## GIVEN EXERCISE
Pull every line of the material below out word for word, keeping each line as it stands.

(Entries for locating text and elements)
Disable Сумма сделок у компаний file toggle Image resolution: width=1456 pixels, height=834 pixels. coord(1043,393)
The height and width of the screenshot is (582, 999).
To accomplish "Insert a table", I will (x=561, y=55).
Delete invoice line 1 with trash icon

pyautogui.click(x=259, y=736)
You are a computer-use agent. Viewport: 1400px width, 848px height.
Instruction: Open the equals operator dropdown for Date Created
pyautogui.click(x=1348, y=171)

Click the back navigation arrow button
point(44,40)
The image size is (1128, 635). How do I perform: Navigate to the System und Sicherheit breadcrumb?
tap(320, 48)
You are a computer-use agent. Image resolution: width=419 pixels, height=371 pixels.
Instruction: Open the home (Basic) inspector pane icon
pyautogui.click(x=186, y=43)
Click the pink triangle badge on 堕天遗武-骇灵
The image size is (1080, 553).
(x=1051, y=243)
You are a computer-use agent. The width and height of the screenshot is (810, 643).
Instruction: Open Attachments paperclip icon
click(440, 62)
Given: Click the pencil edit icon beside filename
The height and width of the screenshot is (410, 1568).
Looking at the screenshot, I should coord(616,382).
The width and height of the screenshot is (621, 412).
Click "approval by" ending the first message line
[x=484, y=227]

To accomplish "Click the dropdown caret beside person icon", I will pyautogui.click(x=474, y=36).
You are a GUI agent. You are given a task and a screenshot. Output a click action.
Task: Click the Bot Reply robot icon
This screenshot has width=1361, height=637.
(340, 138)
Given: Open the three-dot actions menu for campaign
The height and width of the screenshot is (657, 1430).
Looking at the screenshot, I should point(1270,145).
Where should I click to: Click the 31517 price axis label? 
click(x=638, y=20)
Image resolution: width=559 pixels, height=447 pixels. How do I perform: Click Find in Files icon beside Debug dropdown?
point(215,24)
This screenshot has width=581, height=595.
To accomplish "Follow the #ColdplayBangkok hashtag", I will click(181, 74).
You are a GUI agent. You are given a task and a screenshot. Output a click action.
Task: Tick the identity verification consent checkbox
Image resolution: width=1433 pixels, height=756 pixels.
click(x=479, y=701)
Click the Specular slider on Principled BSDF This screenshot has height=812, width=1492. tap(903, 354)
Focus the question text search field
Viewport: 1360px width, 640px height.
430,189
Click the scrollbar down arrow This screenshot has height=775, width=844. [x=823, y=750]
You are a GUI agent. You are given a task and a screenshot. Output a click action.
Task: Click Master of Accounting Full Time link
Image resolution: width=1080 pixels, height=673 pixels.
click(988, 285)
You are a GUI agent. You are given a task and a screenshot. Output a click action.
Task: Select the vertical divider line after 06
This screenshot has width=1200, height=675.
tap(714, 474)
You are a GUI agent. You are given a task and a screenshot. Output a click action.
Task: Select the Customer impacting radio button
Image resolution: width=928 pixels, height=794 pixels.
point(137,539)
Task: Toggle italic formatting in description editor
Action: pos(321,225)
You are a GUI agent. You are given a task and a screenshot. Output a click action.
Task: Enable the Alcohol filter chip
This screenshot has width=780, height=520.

## EXPECTED OUTPUT
Disable Сумма сделок у компаний file toggle Image resolution: width=1456 pixels, height=834 pixels. coord(1043,393)
The height and width of the screenshot is (582, 999).
To accomplish "Insert a table", I will (x=561, y=55).
Delete invoice line 1 with trash icon

pyautogui.click(x=259, y=736)
You are a computer-use agent. Viewport: 1400px width, 848px height.
Instruction: Open the equals operator dropdown for Date Created
pyautogui.click(x=1348, y=171)

Click the back navigation arrow button
point(44,40)
The image size is (1128, 635). How do I perform: Navigate to the System und Sicherheit breadcrumb?
tap(320, 48)
You are a computer-use agent. Image resolution: width=419 pixels, height=371 pixels.
Instruction: Open the home (Basic) inspector pane icon
pyautogui.click(x=186, y=43)
Click the pink triangle badge on 堕天遗武-骇灵
The image size is (1080, 553).
(x=1051, y=243)
You are a computer-use agent. The width and height of the screenshot is (810, 643).
Instruction: Open Attachments paperclip icon
click(440, 62)
Given: Click the pencil edit icon beside filename
The height and width of the screenshot is (410, 1568).
Looking at the screenshot, I should coord(616,382).
The width and height of the screenshot is (621, 412).
Click "approval by" ending the first message line
[x=484, y=227]

To accomplish "Click the dropdown caret beside person icon", I will pyautogui.click(x=474, y=36).
You are a GUI agent. You are given a task and a screenshot. Output a click action.
Task: Click the Bot Reply robot icon
This screenshot has width=1361, height=637.
(340, 138)
Given: Open the three-dot actions menu for campaign
The height and width of the screenshot is (657, 1430).
Looking at the screenshot, I should point(1270,145).
Where should I click to: Click the 31517 price axis label? 
click(x=638, y=20)
Image resolution: width=559 pixels, height=447 pixels. How do I perform: Click Find in Files icon beside Debug dropdown?
point(215,24)
This screenshot has width=581, height=595.
To accomplish "Follow the #ColdplayBangkok hashtag", I will click(181, 74).
You are a GUI agent. You are given a task and a screenshot. Output a click action.
Task: Tick the identity verification consent checkbox
Image resolution: width=1433 pixels, height=756 pixels.
click(x=479, y=701)
Click the Specular slider on Principled BSDF This screenshot has height=812, width=1492. tap(903, 354)
Focus the question text search field
Viewport: 1360px width, 640px height.
430,189
Click the scrollbar down arrow This screenshot has height=775, width=844. [x=823, y=750]
You are a GUI agent. You are given a task and a screenshot. Output a click action.
Task: Click Master of Accounting Full Time link
Image resolution: width=1080 pixels, height=673 pixels.
click(988, 285)
You are a GUI agent. You are given a task and a screenshot. Output a click action.
Task: Select the vertical divider line after 06
This screenshot has width=1200, height=675.
tap(714, 474)
You are a GUI agent. You are given a task and a screenshot. Output a click action.
Task: Select the Customer impacting radio button
Image resolution: width=928 pixels, height=794 pixels.
point(137,539)
Task: Toggle italic formatting in description editor
Action: pos(321,225)
You are a GUI agent. You are given a task and a screenshot. Output a click action.
Task: Enable the Alcohol filter chip
This screenshot has width=780, height=520.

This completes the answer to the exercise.